Comme à ceux de son époque et comme la technique photographique le requiert, Émile Vignes nous demanderait, aujourd'hui, de prendre le temps, celui d’un regard.
En nous offrant ses images, il nous fait partager sa passion pour la photographie pour un territoire qu'il défendra tout au long de sa vie.
Homme de la terre et homme de l'intérieur, c’est un photographe de la vie de tous les jours. Il développe une activité commerciale (portraits, mariages, fêtes) qui le mène parfois d'un bout à l'autre du " pays ". Arpentant les Landes, il s'engage aussi dans un travail personnel sur le paysage. Allant et venant des contreforts des Pyrénées au Bassin d'Arcachon, en passant de la Chalosse au Marensin, longeant la côte océane du nord au sud, observant tout au long de son existence la vie de ceux qui l'entourent, les paysages et les variations de la lumière, il éprouve sa technique et affirme son esthétique.
Homme engagé, il est un fervent défenseur des Landes, de ses habitants, de ses traditions, de sa diversité naturelle qui n'apparaît pas au premier «coup d'œil». Le collecteur d'images, n'aura de cesse tout au long de sa carrière de valoriser son territoire, d’en faire partager sa connaissance intime, afin d'en préserver la mémoire.
Émile Vignes dans son village
Émile Vignes tenait une épicerie au centre de Castets. Voici ce qu’il dit :
« En 1919, je me suis marié au plus vite car il fallait être deux pour tenir le magasin. Il fallait tout peser. Le sucre, on le recevait d'Amérique par sacs de cinquante kilos. On a fait ce travail pendant cinq ou six ans. Vers 1925-1926, je me suis mis à mon compte… j'avais un beau magasin… on vendait de l'alimentation, de la quincaillerie, des articles de ménage et des photographies. »
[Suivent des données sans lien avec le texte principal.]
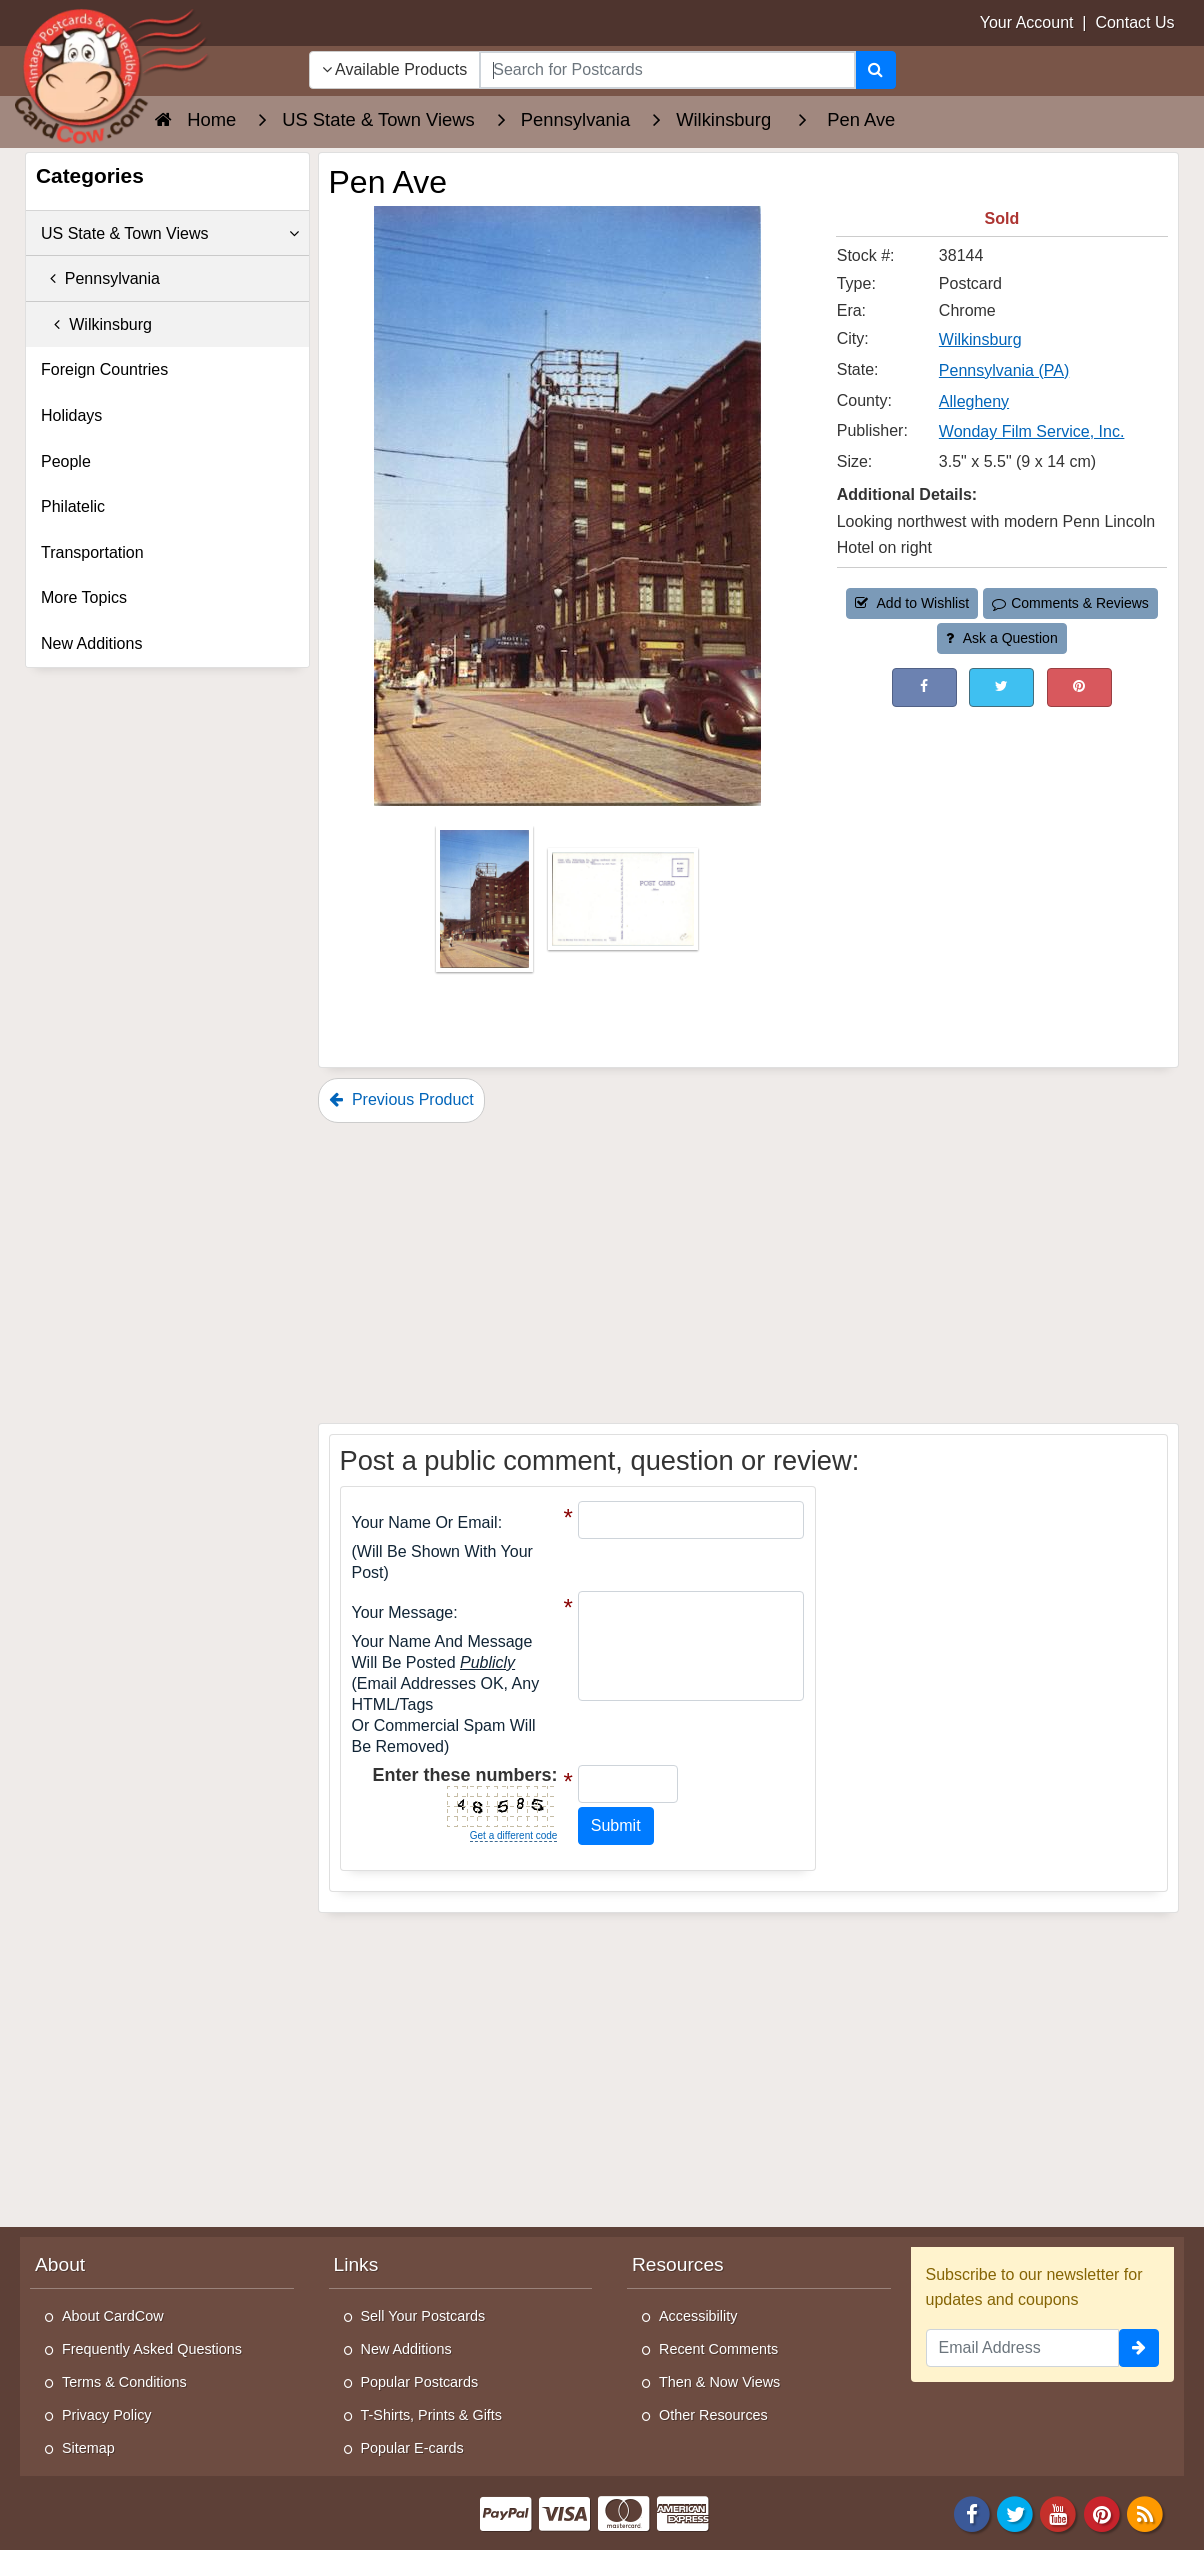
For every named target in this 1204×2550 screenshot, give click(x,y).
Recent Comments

C’est ainsi, qu’avec son épouse Alexia, il tiendra son épicerie de longues années. Cependant, il consacrera de plus en plus de temps à la photo. Émile Vignes veut faire en sorte que la photographie soit accessible à tous. Ses images rencontrent leur premier succès là où les habitants viennent faire leurs provisions.
Peu à peu, il acquiert de l'expérience, ses images apparaissent plus sûrement; il se cultive, s'abonne à des revues de photographie et compulse des ouvrages. Il découvre l'œuvre de ses prédécesseurs Félix Arnaudin (1844-1921) et Ferdinand Bernède (1869-1963) auxquels il voue une grande admiration. Dans la continuité et le respect de leur travail, Émile Vignes entreprend et construit, à force d’images, son propre regard.
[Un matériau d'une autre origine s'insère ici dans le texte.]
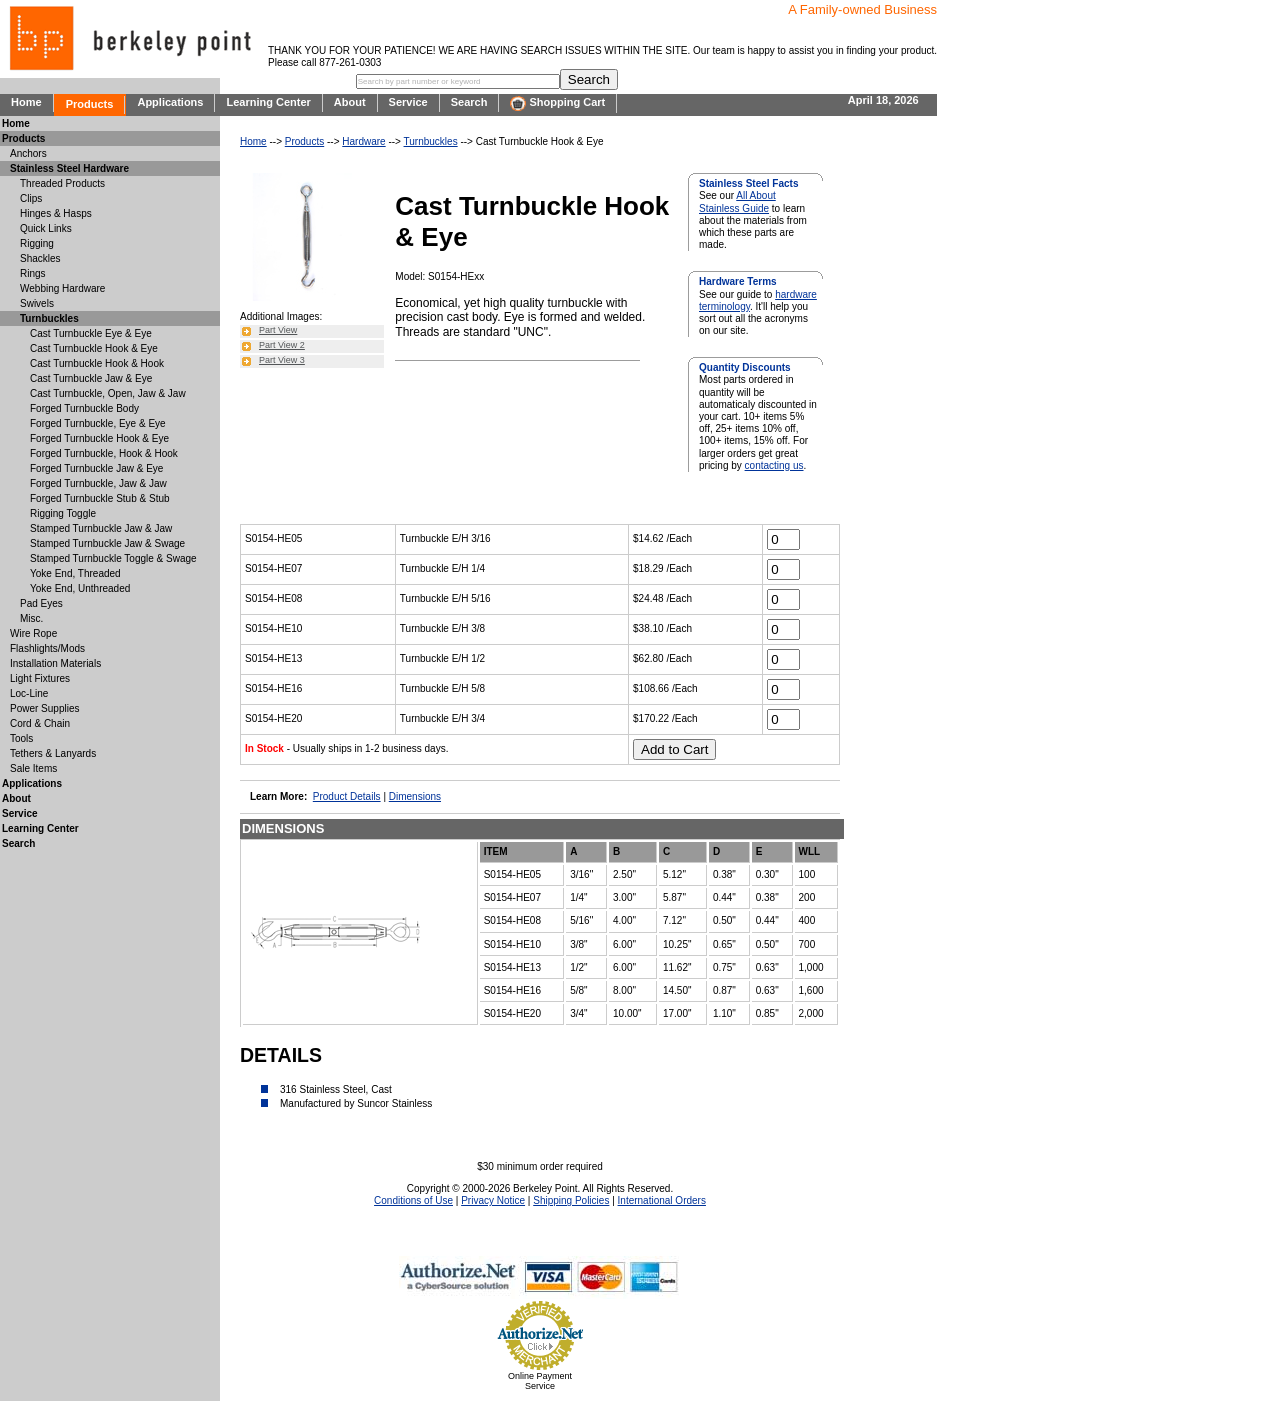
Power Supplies (44, 708)
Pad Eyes (41, 603)
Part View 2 (282, 345)
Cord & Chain (40, 723)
Quel que soit son engagement photographique, il fait un travail de mémoire et il en est conscient. Témoin de la vie sociale, il se hisse en reporter du quotidien et plus encore les jours de fêtes. À chaque grande manifestation, kermesse, bal, carnaval, rassemblement sportif, le photographe se pose en observateur.
Les images qu'il rassemble de 1920 à 1950 constituent aujourd'hui une chronique photographique sensible, Le photographe connaît son "pays" mais il connaît surtout les hommes et les femmes qui y vivent. Comme ses prédécesseurs Félix Arnaudin et Ferdinand Bernède il photographie ceux qui l’entourent et part à la rencontre des autres. Ceux qui travaillent dans les champs, en forêt, à la ferme ou sur les marchés, ceux qui se réunissent à l'occasion d'un mariage ou d'un baptême, ceux qui le dimanche s'offrent un moment de détente. Tout au long de sa vie, il va, à la manière d'un ethnographe, s'enquérir d'histoires, celles qu'il nous conte à son tour en images à travers ces gestes et ces visages.
Émile Vignes, mémoire de son village…
Fidèle à sa terre qu'il n'a jamais quittée, en fixant à jamais les événements de son village du plus insolite au plus quotidien, il restera le grand témoin de son temps.
"Inondant" Castets et ses familles de clichés, Émile Vignes a laissé un patrimoine considérable pour sa commune.
Pourtant « Nul n’est prophète en son pays … ! ». Sa grande humilité, son activité lui imposant d’être témoin et non acteur ont fait que longtemps il sera perçu par ses propres concitoyens davantage comme le commerçant et photographe sympathique de son village que comme le véritable artiste paysagiste qu’il fut.